On June 4, 2002, RMG purchased an average 25% net revenue interest and an
average 31% working interest in 18 coalbed methane wells drilled on 930 net
acres in the Powder River Basin. Thirteen of he 18 drilled wells are currently
hooked up and produce at a combined rate of one million cubic feet of gas per
day (1,000 mcf) from the two primary coals on the property; the Cook coal (11
wells) at 650 feet and the Canyon Coal (2 wells) at 450 feet. One of the 18
wells is used as a water injection well. The total purchase price for the
property for RMG was $650,000, $500,000 of which was paid in cash and $150,000
in common stock of the Company which was issued during the year ended May 31,
2002. RMG also spent an additional $34,500 in funding its portion of drilling
and exploration costs on its coalbed methane properties.


12





Financing activities during the quarter ended August 31, 2002 provided
$119,300. This increase in Cash was as a result of the Company financing its
annual liability insurance premiums and the purchase of various pieces of
equipment.
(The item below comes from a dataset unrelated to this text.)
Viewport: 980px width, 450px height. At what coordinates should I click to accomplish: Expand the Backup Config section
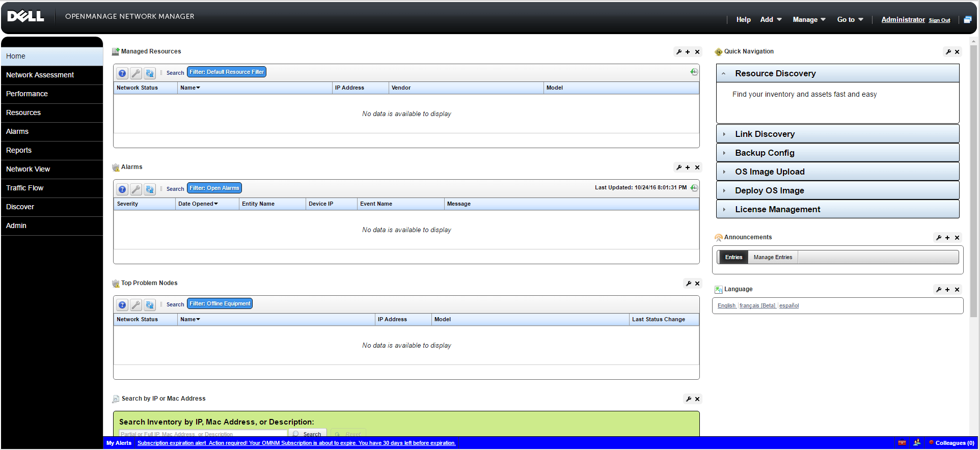(837, 153)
This increase in Cash was offset by the payments made by the Company
during the quarter ended August 31, 2002 on its long term debt of $75,000.
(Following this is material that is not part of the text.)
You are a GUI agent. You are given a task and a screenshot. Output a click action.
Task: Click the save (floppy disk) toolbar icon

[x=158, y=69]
Working capital decreased by $1,099,500 from $3,486,200 at May 31, 2002 to
working capital of $2,386,700 at August 31, 2002. This decrease in working
capital was primarily as a result of the increased cash receipts discussed
above.

CAPITAL RESOURCES

The primary sources of our capital resources are cash on hand; collection
of receivables; receipt of monthly payments from CCBM for the purchase of an
interest in RMG's coalbed methane properties; CCBM funding of drilling and
exploration programs; projected production from RMG's coalbed methane
properties; sale of excess mine, construction and drilling equipment; sale of
real estate properties which are no longer needed in the core business of the
Company; sale of partial ownership interest in mineral properties; proceeds
under the line of credit; equity financing of the Company's subsidiaries; and
the final determination of the Sheep Mountain Partners ("SMP")
arbitration/litigation. We will also continue to receive revenues from our
commercial operations in southern Utah.

Drilling and exploration capital requirements will be satisfied for the
majority of fiscal 2003 from the CCBM work commitment of which there is
$2,324,500 remaining as of August 31, 2002. Approximately one-half of this
amount will be paid by CCBM on behalf of RMG for its obligations for drilling
and property exploration of coalbed methane properties. There is also a balance
of $5,750,000 at August 31, 2002, due from CCBM under its purchase agreement.
Under the terms of the promissory note, this amount will continue to be paid at
the rate of $125,000 per month plus interest until November 2004 at which time a
balloon payment of $2,375,000 is due. CCBM's interest in RMG's coalbed methane
properties is pledged as security for the note to RMG. After CCBM has paid
$2,500,000 (33%) of the principal amount of the promissory note, RMG will
release 25% of the undivided interest in the coalbed methane properties
purchased by CCBM; another 25% when $5,000,000 (66.6%) of the principal is paid,
and the balance of the total 50% undivided interest when all of the principal
amount of $7,500,000 of the purchase price has been paid.

Under the agreement with CCBM, CCBM also agreed to use its best efforts to
obtain financing to raise no less than $20 million to be used by RMG to acquire
more coalbed methane properties. CCBM has not been successful in raising these
funds within the terms of the agreement due to market conditions for coalbed
methane gas. RMG has extended the time for CCBM to raise the funds to June 30,
2003. If CCBM is unsuccessful in raising the funds to purchase additional
coalbed methane properties or for any reason determines to discontinue
participation in the exploration of RMG's coalbed methane properties, RMG will
continue to seek equity or industry funding to develop its properties.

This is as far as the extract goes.